The Dumbass Chronicles: Lat Pull Down

This article is the first in a series meant to correct common mistakes I (and my fellow trainers) see at the gym. Stay tuned for the whole series so that you won't be the person that everyone loves to laugh at.

First off, go read the article on Lat Pull Down at, a weight training site for women. Not so much because the descriptions are excellent (although they are) as because they are hilarious. And we could all use a little more hilarity in our lives, yes?

So here's what a dumbass does (don't worry; I'm using super-light weight on this):

By the way, please ignore the hypermobility of my shoulder joints. The kinds of people who generally do this exercise (i.e. big musclehead wannabe bodybuilder types) don't have the kind of swimmeresque flexibility in their shoulders that I do. They look much more ridiculous using this form.
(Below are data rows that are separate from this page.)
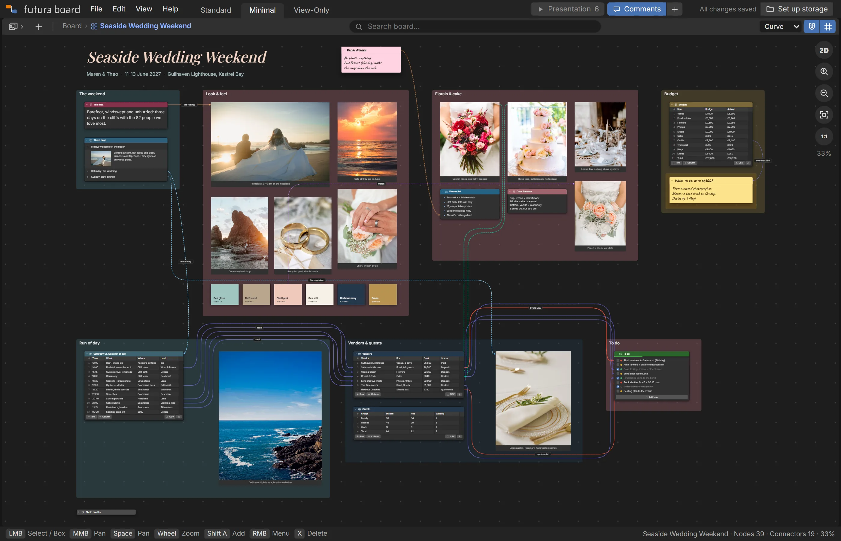Add new board with plus icon beside boards panel
Screen dimensions: 841x541
coord(39,26)
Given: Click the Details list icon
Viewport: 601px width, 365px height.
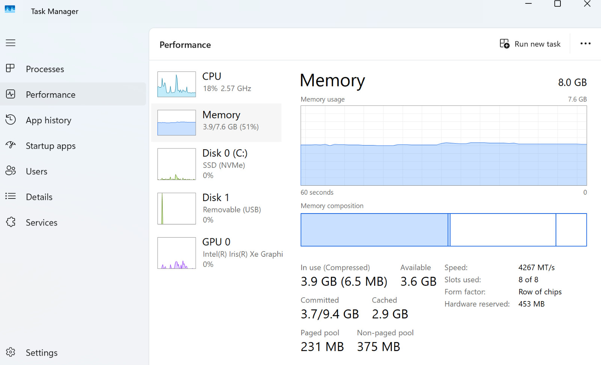Looking at the screenshot, I should point(11,196).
I think that most of you knew already that this is an improper way to do a lat pull down. But here's the run-down from a professional point of view: it's not "wrong," per se. Check out's take on it; notice that there's a front pull down and a rear pull down. Different exercises. Different purposes (or that's what a dumbass at the gym will tell you).

The rear pull down is a high-risk movement, at least for most people; it takes the shoulders into hyperextension and forces you to use internal rotation of the shoulder under heavy load to complete the movement. And you should never ever do that--it's stoopid and makes everyone in the gym think you don't know what the hell you're doing. 
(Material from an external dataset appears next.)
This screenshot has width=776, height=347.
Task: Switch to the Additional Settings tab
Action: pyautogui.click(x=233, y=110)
It also places unnecessary pressure on the anterior shoulder capsule, which is bound to cause problems later on, and unnecessarily stresses the muscles of the rotator cuff. If you stretch out the ligaments in the shoulder capsule, they're not going back to their original length. And if you tear the muscles of your rotator cuff, you're going to be at increased risk for subluxation and dislocation for a long, long time. 
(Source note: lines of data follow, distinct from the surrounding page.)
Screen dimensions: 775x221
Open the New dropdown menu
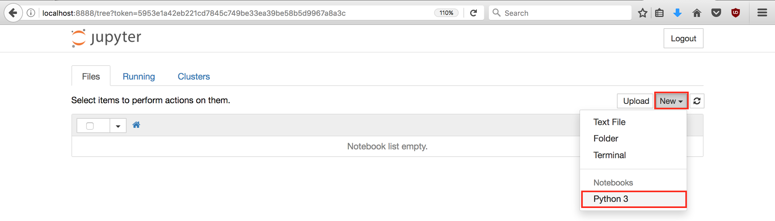pyautogui.click(x=671, y=101)
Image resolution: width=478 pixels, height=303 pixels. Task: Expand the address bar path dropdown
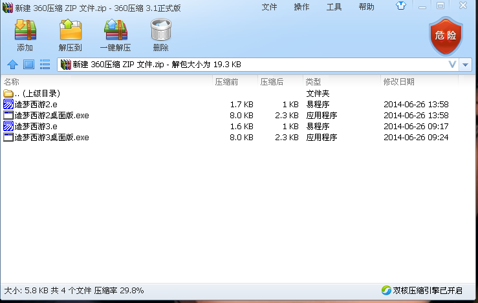(452, 65)
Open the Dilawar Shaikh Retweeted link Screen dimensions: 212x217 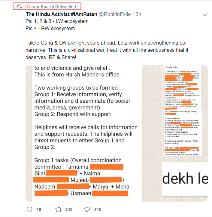point(50,7)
Furthermore, although I am not a good example of this, most people don't have the functional range of motion to even externally rotate/hyperextend their shoulders far enough to yank a bar behind their neck, so they end up excessively flexing the cervical or thoracic spine. And can you imagine if the cable on the machine broke and that pull down bar came crashing down on your excessively flexed neck? And even though I have the range of motion to pull the bar behind my neck, it's because my shoulders are hypermobile; it's generally a bad idea to overload a hypermobile joint. So like I said before: it's a high-risk movement.

But there are times when it's acceptable to complete a risky movement in training. For example, it can be risky to rotate and flex your spine simultaenously. But that's a movement that's worth training if you plan to use it functionally, like for a tennis serve. With high-risk movements, the main question is whether the benefit outweighs the risk.

And in this case, it doesn't. There's no reason I can think of that you would need to torque your shoulders in this way. If you're looking to increase the size of your back by including lat pull downs in your routine, you're barking up the wrong tree. The fibers of the latissimus dorsi run in such a way that a front lat pull down is going to be more effective in increasing their strength and size. And if you're wanting to specifically train the shoulders or biceps, there are many other more effective (not to mention less risky) exercises for accomplishing that.

So to conclude a rather long-winded post on why only a dumbass would conceivably execute a lat pull down in this way, here's how you should do your lat pull downs.

Got all that? Sit up straight with the shoulders broad and the chest lifted. Tighten the core so you don't hyperextend the back. Keeping the shoulders broad, grasp the bar at a width about 1.5 times as wide as your shoulders (in the video, I use a bar that allows me to pull with neutral rotation, which is a more natural movement for me and much kinder to my FUBAR shoulder). Initiate the movement with your lats by pulling your shoulder blades down your back. Then allow the arms to follow, coming into a "W" shape.

And this is just me and the other trainers goofing off (we see people, usually older people, doing things like this all the time):

And remember, like (and Men's Health too, gentlemen) says: your eventual goal in all this should be doing pull-ups. You wanna take yourself from dumbass to badass? Do pullups!

I'm happy to address any questions in the comments, and if there's another exercise you'd like me to snark at, don't be shy in suggesting!


  1. Hilarious, informative, awesome.

    Also? One day...Manda will do a pull-up.

    One day.

    *pokes mini biceps*

    I see it. It's there.

    It's very small.


  2. What about keeping your shoulders down letting the bar up? I have been corrected that you should not let your shoulders come up by your ears when let the bar up.

  3. Absolutely :-) The challenge is to let your arms extend (i.e. not let your biceps do all the work) while still keeping the humeral head stable in the AC joint.